President Theodore Roosevelt stated that the atrocities committed by the “Turks on the Armenians” was “so hideous that it is difficult to name them…people whose little children are murdered and their women raped.” In a letter to Cleveland Dodge, who led the congressionally chartered Near East Relief organization headquartered in New York City, President Roosevelt stated further that it “was the greatest crime of the war, and failure to act against Turkey is to condone it…” Through the efforts of the Near East Relief, over $2.5 billion (in 2019 dollars) was raised at the time to help the survivors of the first genocide of the twentieth century.
While this year’s statement reflected a dictionary definition of genocide and also used an Armenian expression, Medz Yeghern, it fell short of President Ronald Reagan‘s declarative statement in 1981: “Like the genocide of the Armenians before it, and the genocide of the Cambodians which followed it – and like too many other such persecutions of too many other peoples – the lessons of the Holocaust must never be forgotten.”

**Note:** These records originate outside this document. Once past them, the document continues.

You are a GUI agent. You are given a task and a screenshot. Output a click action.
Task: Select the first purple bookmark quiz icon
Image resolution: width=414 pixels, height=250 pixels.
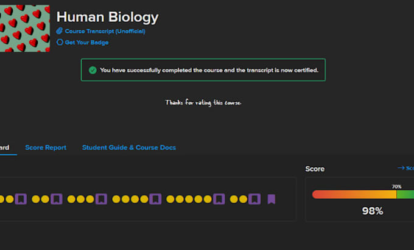[21, 199]
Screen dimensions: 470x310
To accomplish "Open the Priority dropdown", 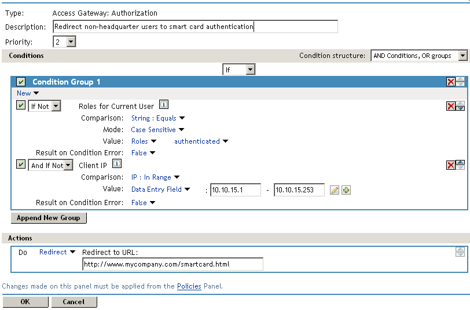I will 71,42.
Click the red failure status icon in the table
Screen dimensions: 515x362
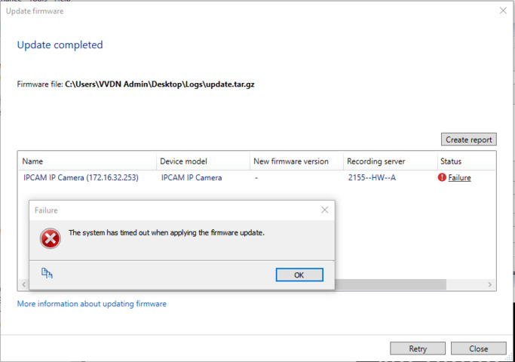point(442,178)
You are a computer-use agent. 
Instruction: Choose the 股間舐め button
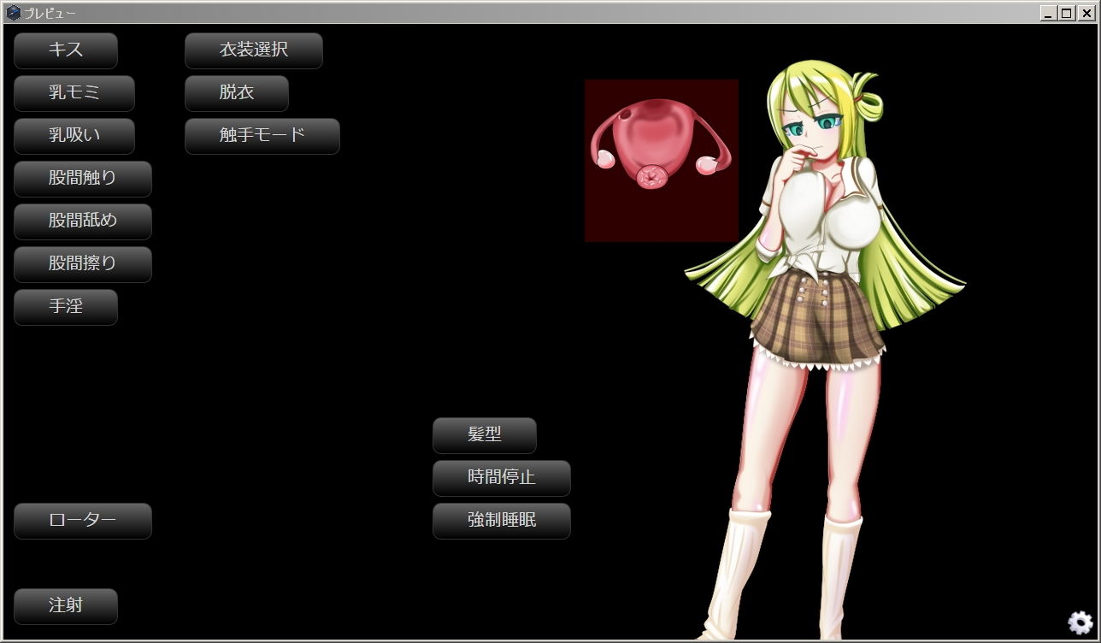83,221
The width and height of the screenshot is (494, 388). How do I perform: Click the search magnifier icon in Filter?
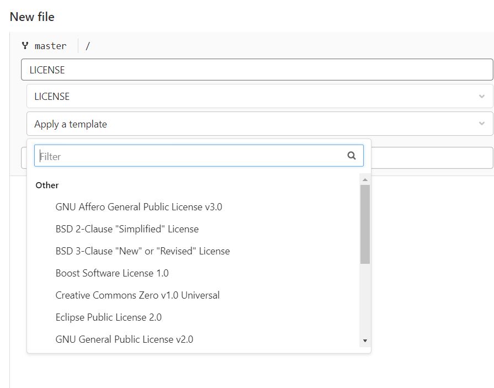[352, 156]
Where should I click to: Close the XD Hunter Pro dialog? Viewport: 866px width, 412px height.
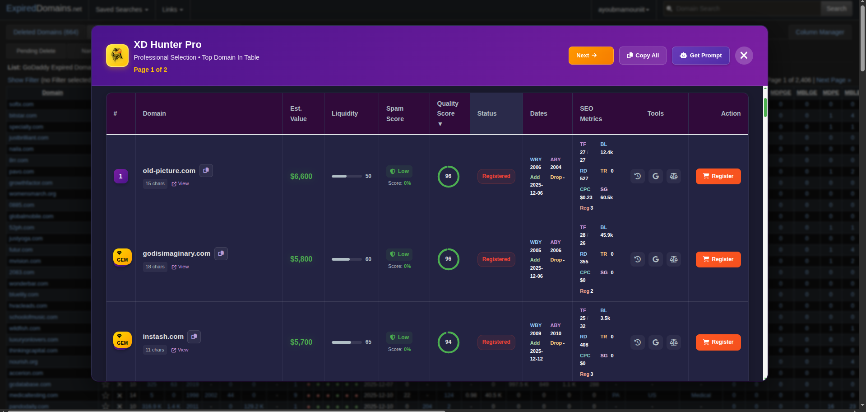coord(744,56)
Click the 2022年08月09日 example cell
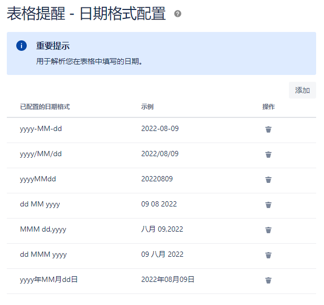This screenshot has height=305, width=324. [168, 279]
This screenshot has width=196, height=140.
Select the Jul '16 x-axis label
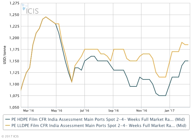click(x=85, y=111)
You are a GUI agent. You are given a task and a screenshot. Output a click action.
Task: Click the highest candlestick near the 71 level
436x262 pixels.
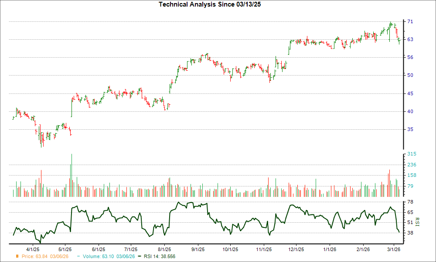[x=391, y=24]
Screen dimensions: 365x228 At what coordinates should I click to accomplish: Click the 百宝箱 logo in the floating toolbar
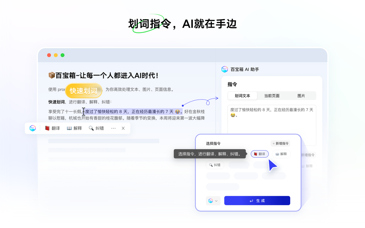tap(33, 128)
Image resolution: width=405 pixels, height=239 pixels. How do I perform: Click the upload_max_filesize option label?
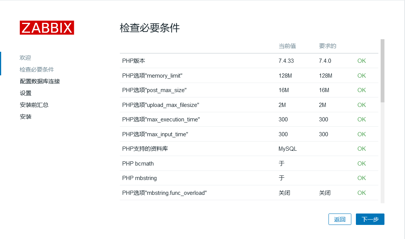(x=161, y=105)
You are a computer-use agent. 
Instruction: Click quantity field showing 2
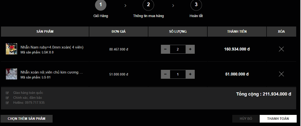click(x=178, y=49)
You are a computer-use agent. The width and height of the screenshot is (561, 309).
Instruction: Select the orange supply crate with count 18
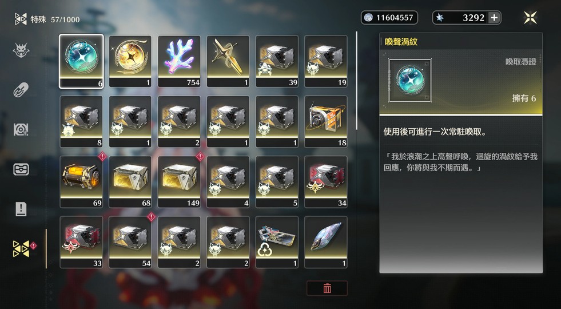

Earlier this month, bipartisan Armenian Genocide resolutions were introduced in both the Senate spearheaded by Sens. Robert Menendez (D-NJ) & Ted Cruz (R-TX) and in the House of Representatives spearheaded by Reps. Adam Schiff (D-CA) & Gus Bilirakis (R-FL). The same week, the Armenian Assembly joined Members of Congress for the Congressional Armenian Genocide Commemoration on Capitol Hill, and together paid tribute to the victims and survivors.
In addition, this month the Armenian National Institute (ANI) released a digital exhibit: “The United States Military in the First Republic of Armenia 1919-1920,”which documents the extent of U.S. humanitarian intervention during the time of the Armenian Genocide. Based upon the photographic collection of an American medical officer, Dr. Walter P. Davenport, the exhibit reveals the depth and breadth of measures taken by U.S. military personnel to stabilize the humanitarian crisis in Armenia, and especially the caretaking of the most vulnerable part of the population through hospitals, orphanages, food distribution points, and other facilities.
Established in 1972, the Armenian Assembly of America is the largest Washington-based nationwide organization promoting public understanding and awareness of Armenian issues. The Assembly is a non-partisan, 501(c)(3) tax-exempt membership organization.